This guide illustrates how to utilize the Okta Identity Providers API to generate a 2-year certificate, an alternative to the standard 10-year Identity Provider (IdP) certificate. For this demonstration, the Postman app will be used.
- Okta Administrators who want to generate a 2-year IdP certificate
- Users of the Identity Providers API
- Credential signing process
- Certificate generation process
Prerequisites
- Postman is configured for the Okta Environment. Please follow the steps to integrate POSTMAN with Okta.
- The Identity Providers collection has been downloaded for Postman
Steps
If the standard 10-year IdP certificate expiration period does not meet the requirements, a 2-year certificate can be generated using the procedure below.
- Open the Postman app and run the List IdPs request in the Identity Providers collection.
- To generate a new certificate, use the Generate Certificate request in the Identity Providers collection in Postman.
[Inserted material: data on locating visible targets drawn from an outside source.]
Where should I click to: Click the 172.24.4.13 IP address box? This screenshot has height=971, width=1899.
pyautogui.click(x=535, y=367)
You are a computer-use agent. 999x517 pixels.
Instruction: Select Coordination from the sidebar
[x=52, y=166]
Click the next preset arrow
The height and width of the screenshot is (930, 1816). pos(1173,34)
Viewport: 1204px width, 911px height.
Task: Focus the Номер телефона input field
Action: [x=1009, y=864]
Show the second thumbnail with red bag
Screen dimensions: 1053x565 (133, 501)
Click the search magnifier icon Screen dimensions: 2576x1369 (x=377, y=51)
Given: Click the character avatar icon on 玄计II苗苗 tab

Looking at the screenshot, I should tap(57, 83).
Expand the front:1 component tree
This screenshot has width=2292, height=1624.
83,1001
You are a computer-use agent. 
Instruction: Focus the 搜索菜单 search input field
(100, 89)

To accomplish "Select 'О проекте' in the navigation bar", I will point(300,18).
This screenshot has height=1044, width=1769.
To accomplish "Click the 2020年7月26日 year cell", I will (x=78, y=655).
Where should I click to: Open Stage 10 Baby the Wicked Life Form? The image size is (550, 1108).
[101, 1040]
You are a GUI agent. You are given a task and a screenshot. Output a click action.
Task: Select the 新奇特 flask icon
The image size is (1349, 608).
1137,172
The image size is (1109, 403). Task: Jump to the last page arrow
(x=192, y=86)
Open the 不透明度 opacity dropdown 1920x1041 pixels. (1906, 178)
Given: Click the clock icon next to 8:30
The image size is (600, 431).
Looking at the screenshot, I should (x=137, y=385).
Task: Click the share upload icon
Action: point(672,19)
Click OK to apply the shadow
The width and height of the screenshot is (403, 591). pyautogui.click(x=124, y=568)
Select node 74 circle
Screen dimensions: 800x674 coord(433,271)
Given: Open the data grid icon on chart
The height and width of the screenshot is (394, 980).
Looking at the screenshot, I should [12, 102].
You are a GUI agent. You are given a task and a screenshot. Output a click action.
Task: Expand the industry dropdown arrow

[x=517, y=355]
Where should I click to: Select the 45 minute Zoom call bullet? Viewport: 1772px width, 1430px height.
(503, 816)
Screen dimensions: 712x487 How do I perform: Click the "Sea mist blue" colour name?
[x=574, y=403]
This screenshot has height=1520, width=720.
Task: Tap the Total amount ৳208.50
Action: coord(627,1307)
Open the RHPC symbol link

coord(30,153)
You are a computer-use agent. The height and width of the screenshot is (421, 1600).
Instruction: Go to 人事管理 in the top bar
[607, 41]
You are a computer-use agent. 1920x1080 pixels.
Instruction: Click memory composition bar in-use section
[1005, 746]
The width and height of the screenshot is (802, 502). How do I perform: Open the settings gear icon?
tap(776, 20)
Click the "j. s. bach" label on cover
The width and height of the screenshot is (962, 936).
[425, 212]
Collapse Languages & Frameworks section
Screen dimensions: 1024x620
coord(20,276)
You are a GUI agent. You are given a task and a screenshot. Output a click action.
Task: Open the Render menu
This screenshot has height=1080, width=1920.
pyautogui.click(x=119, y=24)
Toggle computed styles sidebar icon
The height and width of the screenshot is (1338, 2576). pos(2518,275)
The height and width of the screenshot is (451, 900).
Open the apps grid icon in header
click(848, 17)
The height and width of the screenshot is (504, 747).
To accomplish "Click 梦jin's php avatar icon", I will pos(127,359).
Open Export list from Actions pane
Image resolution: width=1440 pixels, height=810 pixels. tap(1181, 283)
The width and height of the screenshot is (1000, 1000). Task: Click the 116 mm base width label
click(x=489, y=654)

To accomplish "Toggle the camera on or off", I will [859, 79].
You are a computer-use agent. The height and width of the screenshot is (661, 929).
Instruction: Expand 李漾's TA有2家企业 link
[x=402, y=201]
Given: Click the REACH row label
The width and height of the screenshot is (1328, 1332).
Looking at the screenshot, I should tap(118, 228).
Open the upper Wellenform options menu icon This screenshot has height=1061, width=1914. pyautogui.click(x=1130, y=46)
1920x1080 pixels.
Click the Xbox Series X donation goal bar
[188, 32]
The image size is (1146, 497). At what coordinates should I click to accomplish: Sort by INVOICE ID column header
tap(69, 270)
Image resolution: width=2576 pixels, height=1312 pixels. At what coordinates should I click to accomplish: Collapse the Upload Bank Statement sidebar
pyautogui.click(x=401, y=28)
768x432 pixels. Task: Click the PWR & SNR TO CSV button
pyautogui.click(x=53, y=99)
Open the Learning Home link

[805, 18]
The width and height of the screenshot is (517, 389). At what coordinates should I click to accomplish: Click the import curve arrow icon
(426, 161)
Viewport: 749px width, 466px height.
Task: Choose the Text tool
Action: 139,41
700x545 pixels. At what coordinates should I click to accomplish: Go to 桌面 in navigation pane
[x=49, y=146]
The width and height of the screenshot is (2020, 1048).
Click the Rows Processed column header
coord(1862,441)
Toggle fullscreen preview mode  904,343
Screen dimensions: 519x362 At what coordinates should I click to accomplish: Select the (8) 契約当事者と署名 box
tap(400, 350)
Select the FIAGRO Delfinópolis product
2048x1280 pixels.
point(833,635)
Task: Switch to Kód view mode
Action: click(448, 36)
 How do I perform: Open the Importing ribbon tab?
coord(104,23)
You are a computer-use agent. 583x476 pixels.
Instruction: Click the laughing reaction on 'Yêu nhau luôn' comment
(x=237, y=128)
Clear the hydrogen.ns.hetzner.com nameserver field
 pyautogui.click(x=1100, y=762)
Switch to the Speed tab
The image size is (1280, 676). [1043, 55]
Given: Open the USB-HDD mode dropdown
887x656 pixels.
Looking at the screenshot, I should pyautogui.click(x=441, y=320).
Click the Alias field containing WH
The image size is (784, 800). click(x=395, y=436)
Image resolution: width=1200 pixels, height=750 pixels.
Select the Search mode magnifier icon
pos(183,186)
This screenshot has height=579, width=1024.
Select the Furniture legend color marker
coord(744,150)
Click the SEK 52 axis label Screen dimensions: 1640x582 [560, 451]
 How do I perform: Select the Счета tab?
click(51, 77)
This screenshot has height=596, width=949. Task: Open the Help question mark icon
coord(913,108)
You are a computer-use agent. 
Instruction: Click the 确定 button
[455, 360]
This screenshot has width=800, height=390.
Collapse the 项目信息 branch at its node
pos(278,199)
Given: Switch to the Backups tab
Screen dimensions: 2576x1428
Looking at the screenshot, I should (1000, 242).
Replace
{{url}}with the desired Okta instance URL and{{idpID}}with the Identity Provider ID. Use the "id" value that was noted down in the previous step for the{{idpID}}.
- Next, run the Update Signing Certificate request from the Identity Providers collection in Postman.
In the body of this call, update the kid for the "credentials" section with the "kid" of the "issuer" noted in step 1. Also, update the "signing" section with the "kid" value of the certificate noted in step 2.
"credentials": {
"trust": {
"issuer": "https://idp.example.com"",
"audience": "https://www.okta.com/saml2/service-provider/spCQJRNaaxs7ANqKBO7M"",
"kid": "74bb2164-e0c8-4457-862b-7c29ba6cd2c9"
// ("kid" of the issuer, noted in step 1)
},
},
"signing": {
"kid": "ds1yk42lTZbaEyxhIsa1Yeyh5sKDh3rppH2zjVV04wk"
// (this is the "kid" of the certificate noted in step 2)
}
}
-
Upon successfully executing the API call, navigate to the Okta Admin portal and refresh the page. The new 2-year certificate is now available for download.